As a sixth grade teacher, though, I never get the chance to attend the ceremony. I’m busy with my students, celebrating in our own small way even though we will see one another again in just a few short weeks.
In some ways, missing out on the eighth grade ceremony bugs me.
There are so many students that I want to say goodbye to — kids who I’ve mentored and coached and taught in both formal and informal ways. The suggestion that the only teachers who should be present are those who taught our kids last — instead of those who have known our kids for the longest — just feels silly to me.
But the kids that I am the closest to always seem to find me — and no matter what I’m in the middle of, I drop everything to connect one last time.
That’s what happened in the middle of our sixth grade Quiz Bowl, when Jacob, James and Thomas* — triplets that I’ve grown connected to over the years — showed up in the media center.
The minute I saw them, I knew that I was going to struggle to say goodbye. Each of them has impressed me and made me smile time and again over the last three years. They are creative and funny and competitive and kind — unique boys with great personalities and a willingness to listen and learn and take advice. Given that they’ve stopped by darn near every day during their seventh and eighth grade years, I knew that they appreciated me — and I’ve certainly appreciated them.
We talked for a few minutes — but the words were hard for all of us to get out. We found a way to smile for pictures — but it was in between wiping away more tears than any of us would be willing to admit. Watching them walk away for the last time felt like a loss.
But instead, that single moment was a huge win.

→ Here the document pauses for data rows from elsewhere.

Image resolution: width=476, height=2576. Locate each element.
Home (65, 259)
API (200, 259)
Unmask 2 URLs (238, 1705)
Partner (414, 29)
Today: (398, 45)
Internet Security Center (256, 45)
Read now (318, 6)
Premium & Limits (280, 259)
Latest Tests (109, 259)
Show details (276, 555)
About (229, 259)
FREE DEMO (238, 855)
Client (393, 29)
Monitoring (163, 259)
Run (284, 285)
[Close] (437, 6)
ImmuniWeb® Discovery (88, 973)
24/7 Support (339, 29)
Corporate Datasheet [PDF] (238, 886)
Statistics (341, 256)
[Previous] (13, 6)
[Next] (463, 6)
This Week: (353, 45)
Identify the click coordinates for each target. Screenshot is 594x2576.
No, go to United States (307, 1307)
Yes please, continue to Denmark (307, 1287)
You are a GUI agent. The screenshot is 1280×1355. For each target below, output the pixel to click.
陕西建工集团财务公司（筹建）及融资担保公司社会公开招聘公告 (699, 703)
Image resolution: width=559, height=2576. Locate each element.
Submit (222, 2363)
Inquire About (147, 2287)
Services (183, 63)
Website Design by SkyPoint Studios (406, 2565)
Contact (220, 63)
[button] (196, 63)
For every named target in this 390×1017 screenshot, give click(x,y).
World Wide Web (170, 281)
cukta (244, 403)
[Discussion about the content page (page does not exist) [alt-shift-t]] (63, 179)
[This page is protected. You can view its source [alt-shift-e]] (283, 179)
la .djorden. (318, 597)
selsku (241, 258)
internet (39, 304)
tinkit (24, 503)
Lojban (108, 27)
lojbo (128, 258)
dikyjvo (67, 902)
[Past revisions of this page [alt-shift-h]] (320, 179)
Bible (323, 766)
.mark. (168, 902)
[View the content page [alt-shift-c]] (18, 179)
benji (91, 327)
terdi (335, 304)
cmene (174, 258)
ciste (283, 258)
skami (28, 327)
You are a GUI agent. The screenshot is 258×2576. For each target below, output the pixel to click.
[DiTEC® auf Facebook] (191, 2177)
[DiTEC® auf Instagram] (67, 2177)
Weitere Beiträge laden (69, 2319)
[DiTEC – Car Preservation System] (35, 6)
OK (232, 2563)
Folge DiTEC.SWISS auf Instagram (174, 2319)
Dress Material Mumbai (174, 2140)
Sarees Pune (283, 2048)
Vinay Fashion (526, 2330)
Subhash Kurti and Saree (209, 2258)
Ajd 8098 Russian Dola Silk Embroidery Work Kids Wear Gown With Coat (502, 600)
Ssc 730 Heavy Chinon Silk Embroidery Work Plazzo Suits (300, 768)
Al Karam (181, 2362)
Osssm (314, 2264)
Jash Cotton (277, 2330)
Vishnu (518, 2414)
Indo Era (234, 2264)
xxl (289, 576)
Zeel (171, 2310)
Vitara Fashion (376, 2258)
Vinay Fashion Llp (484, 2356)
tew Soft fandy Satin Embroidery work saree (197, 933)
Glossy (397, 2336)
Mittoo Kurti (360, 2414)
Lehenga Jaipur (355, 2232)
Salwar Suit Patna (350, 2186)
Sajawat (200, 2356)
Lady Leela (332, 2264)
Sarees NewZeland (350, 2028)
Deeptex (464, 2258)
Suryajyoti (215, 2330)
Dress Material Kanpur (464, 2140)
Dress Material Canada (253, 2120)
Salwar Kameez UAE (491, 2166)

Those tears — which came quickly and caught us off-guard — were proof that the time we spent together mattered.
And those tears reminded me that I’m not in this position for the pension or the summer vacation or because I am passionate about teaching science. To be honest, the pension will be nice if I can live long enough to earn it, the summer vacation doesn’t exist given that I have to work multiple jobs to pay the bills, and most of the kids in my class will forget most of the science I teach them before they even start seventh grade.
I teach because I love knowing that I can make a difference in the lives of kids. There’s nothing more rewarding than that. And powerful goodbyes on the last day of school are the evidence that I needed that the daily grind of teaching is totally worth it.